A rush of exhaustion pummeled over him as the adrenaline faded; taking a few steps, he half-collapsed into a waiting room chair.
Usagi would be okay, he reassured himself. She was awake. She was in capable hands. She would make a full recovery. She wasn’t going to die.
The very idea of her dying made his skin feel like it was going to fly off. Like the world wouldn’t fit him anymore if she ceased to be in it.
He’d always known he enjoyed seeing her – that it brightened his day when she crashed into him on street corners or even the rare occasions when she somehow managed to kick her shoes onto his head. It was the reason why he didn’t mind going out to Shibuya to have a coffee and pet some bunnies whenever it had been a few weeks since he’d last run into her. Because whenever he arrived at the cafe, she would smile at him in that way that made his stomach squeeze and his face warm.
Because he liked her .
The thought struck him with startling clarity.
Of course he liked her. How had he ever missed it?
And now…
Raising his head, he stared again at the closed doors between the waiting room and the hospital ward – the doors behind which Tsukino Usagi was either living or dying.
As if answering his thoughts, the doors swung open and a nurse in bloodstained pink scrubs emerged.
Rising to his feet, throat dry, he stumbled over his question – “Is she-?”
Through the roaring in his ears, he heard the nurse’s explanations – she was stable. She needed to stay overnight, but she would make a full recovery. She was awake and eating something now to help stabilize her blood sugar – did he want to come back and see her?
Shaking his head, he fell trembling back into the hard plastic seat.
She was awake and eating. She would be okay. He wasn’t going to lose her now that he’d just finally realized what she meant to him.
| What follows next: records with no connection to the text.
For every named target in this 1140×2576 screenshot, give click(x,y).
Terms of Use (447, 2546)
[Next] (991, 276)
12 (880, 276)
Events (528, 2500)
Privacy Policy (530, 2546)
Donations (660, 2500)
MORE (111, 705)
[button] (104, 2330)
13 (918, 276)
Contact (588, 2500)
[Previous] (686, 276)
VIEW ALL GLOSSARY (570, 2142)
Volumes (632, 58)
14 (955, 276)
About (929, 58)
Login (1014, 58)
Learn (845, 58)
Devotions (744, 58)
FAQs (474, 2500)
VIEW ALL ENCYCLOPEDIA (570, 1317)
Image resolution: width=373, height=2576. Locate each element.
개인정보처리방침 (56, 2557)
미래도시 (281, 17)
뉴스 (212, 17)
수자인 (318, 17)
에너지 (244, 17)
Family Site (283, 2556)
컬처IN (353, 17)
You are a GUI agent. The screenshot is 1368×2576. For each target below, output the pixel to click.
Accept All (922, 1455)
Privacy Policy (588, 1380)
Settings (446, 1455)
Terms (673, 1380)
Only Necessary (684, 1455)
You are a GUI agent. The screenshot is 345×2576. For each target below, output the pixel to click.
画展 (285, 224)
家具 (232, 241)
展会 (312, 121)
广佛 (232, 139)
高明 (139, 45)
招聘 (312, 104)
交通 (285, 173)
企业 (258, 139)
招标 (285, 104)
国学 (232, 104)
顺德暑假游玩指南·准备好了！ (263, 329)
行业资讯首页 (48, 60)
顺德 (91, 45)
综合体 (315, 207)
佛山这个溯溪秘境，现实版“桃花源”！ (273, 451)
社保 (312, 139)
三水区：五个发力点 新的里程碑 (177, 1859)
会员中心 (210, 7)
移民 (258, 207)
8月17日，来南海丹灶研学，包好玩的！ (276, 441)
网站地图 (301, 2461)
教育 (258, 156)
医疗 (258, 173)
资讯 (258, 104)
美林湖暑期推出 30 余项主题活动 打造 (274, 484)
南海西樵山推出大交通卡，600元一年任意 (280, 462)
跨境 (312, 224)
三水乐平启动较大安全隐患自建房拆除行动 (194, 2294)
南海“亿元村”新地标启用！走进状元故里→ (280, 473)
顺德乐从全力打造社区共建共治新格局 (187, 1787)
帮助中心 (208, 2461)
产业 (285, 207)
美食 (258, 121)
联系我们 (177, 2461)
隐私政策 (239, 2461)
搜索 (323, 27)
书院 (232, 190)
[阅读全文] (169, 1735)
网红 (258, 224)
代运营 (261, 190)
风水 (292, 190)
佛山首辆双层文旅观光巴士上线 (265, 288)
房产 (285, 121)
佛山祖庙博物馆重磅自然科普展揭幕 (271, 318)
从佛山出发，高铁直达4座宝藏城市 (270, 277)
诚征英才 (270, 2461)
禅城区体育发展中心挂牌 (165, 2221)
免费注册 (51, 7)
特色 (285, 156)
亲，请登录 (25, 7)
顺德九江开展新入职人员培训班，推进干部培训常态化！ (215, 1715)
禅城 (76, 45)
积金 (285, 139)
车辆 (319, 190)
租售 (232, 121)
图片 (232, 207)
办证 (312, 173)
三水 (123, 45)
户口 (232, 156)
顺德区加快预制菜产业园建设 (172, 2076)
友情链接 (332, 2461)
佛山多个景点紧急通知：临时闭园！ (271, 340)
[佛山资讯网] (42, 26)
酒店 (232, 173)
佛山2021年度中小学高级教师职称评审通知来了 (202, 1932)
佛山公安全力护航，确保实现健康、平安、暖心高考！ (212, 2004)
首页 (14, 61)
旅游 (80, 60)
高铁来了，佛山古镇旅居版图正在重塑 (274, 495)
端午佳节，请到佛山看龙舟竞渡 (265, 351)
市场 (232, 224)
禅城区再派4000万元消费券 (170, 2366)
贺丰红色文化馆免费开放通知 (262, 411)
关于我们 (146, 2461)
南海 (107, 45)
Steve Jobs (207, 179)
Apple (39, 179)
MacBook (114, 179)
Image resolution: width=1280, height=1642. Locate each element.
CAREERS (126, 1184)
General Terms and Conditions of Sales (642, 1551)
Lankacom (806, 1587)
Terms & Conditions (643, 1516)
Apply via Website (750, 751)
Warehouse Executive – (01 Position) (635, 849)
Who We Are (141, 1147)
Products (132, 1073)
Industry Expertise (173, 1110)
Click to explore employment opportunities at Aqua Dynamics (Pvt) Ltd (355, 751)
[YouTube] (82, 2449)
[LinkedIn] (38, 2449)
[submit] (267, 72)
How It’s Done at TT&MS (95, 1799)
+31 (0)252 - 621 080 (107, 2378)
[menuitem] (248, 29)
Secure in that knowledge, he finally had room to think about other things.
Like the fact that Usagi liked someone.
That Usagi liked someone who, from the various details she’d let slip in her delirium, sounded an awful – an awful – lot like him.
And she would never say anything about it because she thought he hated her.
Nothing could be further from the truth.